Zum Glück dauerte der Bühnenumbau nur 20 Minuten und dann fingen endlich The Gaslght Anthem an. Sie wurden enthusiatisch begrüßt, als sie die Bühnen betraten. Der Sänger Brian Fallon merkte an, dass sie den zweiten Abend hintereinander dort seien und verkündete “Laßt uns das nächste Mal drei Abende draus machen”. Die Jungs sangen und spielten sich das Herz raus, aber ich hatte Probleme wieder in Stimmung zu kommen. Die Wartezeit war einfach zu lang gewesen.
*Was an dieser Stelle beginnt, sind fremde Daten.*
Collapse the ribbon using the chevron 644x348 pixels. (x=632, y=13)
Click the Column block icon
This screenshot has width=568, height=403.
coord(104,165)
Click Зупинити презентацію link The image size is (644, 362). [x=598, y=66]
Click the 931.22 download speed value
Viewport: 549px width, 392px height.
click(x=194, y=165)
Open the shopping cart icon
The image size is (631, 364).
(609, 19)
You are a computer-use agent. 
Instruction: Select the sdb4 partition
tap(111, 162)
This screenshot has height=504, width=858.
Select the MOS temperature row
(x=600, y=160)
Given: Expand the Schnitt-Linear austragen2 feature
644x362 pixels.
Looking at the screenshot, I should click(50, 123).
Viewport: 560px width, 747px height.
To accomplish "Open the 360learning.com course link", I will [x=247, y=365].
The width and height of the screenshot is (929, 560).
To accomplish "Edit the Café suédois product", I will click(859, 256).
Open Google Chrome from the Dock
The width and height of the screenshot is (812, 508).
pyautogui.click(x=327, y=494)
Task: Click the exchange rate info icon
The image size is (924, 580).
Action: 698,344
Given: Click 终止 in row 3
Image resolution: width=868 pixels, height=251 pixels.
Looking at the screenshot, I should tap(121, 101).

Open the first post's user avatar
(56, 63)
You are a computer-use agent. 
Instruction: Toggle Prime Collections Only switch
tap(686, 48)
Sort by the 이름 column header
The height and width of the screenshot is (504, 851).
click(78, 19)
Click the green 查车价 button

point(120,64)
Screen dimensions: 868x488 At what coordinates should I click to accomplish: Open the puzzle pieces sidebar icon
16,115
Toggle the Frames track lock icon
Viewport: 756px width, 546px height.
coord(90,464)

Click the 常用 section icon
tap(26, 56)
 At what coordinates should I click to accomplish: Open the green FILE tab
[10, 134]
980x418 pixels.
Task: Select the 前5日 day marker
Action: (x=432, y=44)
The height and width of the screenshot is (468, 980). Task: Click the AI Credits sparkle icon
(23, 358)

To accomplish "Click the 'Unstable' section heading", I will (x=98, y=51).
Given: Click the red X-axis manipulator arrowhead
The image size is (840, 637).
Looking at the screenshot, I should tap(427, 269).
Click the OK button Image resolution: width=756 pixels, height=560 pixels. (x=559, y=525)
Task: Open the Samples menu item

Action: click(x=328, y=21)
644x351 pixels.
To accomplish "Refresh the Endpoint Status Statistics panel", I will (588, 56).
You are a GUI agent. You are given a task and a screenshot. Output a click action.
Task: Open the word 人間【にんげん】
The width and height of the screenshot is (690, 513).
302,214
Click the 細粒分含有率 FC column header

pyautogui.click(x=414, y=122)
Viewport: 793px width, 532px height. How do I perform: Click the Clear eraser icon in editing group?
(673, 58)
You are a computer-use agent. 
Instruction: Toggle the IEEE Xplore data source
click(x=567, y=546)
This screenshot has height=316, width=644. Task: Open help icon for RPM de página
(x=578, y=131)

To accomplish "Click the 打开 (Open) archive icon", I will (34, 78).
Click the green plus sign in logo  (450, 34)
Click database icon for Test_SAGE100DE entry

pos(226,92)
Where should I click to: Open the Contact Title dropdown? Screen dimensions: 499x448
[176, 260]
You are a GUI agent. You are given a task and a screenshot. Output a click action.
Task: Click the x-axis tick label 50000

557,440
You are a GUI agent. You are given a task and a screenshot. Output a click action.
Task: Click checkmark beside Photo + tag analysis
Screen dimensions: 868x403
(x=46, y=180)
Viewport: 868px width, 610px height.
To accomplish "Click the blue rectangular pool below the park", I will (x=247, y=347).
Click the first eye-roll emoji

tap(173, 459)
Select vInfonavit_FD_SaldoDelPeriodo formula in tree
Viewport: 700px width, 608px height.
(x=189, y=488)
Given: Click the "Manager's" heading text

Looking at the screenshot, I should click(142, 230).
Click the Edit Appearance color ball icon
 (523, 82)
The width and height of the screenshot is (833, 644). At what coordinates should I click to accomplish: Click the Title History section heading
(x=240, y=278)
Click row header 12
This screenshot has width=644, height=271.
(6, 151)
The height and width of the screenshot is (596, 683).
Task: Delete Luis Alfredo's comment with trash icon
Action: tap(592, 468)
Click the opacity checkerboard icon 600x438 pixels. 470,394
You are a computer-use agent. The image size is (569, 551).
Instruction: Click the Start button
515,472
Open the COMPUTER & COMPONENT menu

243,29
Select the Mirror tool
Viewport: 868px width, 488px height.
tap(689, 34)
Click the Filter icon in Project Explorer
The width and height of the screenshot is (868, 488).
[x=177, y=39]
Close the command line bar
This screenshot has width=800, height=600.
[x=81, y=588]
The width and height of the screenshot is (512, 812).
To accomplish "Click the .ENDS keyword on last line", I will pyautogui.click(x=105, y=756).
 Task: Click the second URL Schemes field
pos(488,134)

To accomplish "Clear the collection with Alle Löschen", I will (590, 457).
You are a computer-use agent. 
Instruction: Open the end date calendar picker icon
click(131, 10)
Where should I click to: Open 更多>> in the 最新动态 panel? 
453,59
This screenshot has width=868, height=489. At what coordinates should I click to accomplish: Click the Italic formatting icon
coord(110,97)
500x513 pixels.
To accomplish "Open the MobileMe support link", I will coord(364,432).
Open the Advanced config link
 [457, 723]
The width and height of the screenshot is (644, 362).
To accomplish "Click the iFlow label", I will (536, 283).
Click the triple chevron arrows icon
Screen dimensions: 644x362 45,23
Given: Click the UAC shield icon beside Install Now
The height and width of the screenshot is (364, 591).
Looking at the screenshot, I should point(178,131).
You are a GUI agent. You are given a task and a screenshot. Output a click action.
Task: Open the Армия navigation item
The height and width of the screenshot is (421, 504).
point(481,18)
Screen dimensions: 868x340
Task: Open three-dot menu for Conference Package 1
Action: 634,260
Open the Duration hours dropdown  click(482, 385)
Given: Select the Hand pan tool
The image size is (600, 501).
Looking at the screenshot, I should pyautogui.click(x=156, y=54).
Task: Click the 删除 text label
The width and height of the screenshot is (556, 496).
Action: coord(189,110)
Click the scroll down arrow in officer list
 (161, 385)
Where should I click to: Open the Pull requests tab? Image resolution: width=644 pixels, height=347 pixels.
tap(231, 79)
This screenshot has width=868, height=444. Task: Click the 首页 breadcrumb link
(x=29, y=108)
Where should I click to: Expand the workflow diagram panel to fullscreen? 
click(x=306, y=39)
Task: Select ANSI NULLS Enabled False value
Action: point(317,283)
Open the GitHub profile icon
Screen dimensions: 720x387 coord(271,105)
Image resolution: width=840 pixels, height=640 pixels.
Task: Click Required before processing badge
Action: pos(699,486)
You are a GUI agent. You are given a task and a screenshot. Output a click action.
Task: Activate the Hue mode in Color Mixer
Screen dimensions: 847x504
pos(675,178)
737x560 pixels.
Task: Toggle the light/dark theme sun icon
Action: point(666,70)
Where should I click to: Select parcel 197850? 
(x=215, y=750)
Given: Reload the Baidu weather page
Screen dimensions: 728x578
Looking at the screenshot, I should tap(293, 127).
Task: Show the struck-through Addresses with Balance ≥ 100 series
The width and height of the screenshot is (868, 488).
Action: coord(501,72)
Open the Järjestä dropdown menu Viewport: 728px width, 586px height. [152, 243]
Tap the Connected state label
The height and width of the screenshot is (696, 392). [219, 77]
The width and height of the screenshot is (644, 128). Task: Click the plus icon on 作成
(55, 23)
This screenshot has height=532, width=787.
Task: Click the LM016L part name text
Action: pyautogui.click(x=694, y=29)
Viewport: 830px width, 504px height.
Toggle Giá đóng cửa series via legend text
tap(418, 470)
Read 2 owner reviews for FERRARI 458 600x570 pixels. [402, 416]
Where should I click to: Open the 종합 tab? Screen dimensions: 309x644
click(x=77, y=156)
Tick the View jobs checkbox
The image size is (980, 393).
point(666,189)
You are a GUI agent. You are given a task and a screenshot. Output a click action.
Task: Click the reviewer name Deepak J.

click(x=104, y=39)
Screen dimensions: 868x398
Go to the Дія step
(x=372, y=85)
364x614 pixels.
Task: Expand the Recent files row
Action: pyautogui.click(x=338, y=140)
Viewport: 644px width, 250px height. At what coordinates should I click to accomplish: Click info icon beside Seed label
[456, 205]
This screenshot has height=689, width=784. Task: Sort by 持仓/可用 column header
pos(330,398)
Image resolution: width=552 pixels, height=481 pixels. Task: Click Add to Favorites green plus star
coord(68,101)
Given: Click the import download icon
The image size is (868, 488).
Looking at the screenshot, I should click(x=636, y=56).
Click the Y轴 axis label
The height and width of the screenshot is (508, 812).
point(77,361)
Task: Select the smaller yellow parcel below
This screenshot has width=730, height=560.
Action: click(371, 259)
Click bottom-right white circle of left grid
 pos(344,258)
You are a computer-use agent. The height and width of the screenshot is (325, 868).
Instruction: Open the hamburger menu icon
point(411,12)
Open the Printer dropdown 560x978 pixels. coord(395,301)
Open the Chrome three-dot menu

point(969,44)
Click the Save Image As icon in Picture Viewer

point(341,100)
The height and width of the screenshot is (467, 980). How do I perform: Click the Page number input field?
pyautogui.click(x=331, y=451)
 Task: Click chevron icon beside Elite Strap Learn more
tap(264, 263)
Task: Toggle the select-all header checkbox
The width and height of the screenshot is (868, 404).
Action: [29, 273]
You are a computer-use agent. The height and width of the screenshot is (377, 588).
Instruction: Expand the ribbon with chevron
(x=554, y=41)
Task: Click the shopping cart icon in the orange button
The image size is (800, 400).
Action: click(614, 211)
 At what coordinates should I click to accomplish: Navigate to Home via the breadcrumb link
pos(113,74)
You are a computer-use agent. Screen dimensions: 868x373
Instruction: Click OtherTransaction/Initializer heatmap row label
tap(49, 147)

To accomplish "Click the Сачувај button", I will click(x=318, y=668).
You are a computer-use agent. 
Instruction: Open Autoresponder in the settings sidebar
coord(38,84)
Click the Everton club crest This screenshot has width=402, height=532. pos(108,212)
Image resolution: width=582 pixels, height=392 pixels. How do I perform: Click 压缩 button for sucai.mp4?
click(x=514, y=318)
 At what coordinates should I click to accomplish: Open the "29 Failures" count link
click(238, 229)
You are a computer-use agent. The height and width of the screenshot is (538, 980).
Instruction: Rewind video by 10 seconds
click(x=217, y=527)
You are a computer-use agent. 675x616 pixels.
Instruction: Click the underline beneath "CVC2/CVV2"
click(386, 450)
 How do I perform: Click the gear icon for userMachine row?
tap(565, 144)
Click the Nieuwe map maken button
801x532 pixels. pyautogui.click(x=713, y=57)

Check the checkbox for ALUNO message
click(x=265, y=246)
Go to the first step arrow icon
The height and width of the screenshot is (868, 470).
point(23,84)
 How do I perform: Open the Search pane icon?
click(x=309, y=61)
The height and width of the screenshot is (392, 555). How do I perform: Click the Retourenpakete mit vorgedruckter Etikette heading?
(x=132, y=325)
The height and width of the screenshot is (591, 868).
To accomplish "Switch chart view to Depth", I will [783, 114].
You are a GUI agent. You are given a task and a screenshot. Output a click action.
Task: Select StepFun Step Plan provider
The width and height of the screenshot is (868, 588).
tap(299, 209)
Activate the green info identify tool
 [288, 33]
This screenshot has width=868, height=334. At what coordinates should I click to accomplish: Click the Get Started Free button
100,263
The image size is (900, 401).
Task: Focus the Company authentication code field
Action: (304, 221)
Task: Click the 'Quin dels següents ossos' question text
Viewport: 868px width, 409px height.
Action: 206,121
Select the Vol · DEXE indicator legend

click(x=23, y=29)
Sie spielten ein gutes Set und mischten Songs vom aktuellen Album “Handwritten” mit älteren und auch weniger bekannten Songs. Brian unterhielt uns mit Anekdoten und Kommentaren über andere Bands, war aber ansonsten nicht sehr gesprächig. Die Jungs hatten auf jeden Fall Spaß am Spielen und das Publikum liebte sie. Es wurde viel getanzt und es gab sogar ein paar Crowd Surfer. Sie spielten auch einige meiner Favoriten und so besserte sich meine Stuimmung dann doch auf halber Strecke. Sie spielten ungefähr eine Stunde und Minuten und dann klatschten wir sie für eine Zugabe wieder auf die Bühne. Nach weiteren drei Songs spielten sie als letztes “Great Expectations” und verschwanden. Für mich war dieser letzte Song einer der Höhepunkte, aber ich bin sicher, dass die Fans sich viel mehr darüber freuten “Señor and the Queen” von der gleichnamigen EP oder “I´da Called You Woody, Joe” vom ersten Album zu hören.


Es wurde noch lange und laut nach Zugaben gerufen und ch war überzeugt, sie kämen noch mal auf die Bühne, aber das Licht ging an und das Konzert war zu Ende. Ich hatte ihr Set genossen, aber es kam mir viel zu kurz vor, besonders im Vergleich mit den beiden Support Acts. Insgesamt war die Show gut und machte Spass, ließ mich aber etwas enttäuscht zurück, weil sie so kurz war. Das Konzert war es sicher wert, hat mich aber nicht so berührt wie ich erwartet hatte.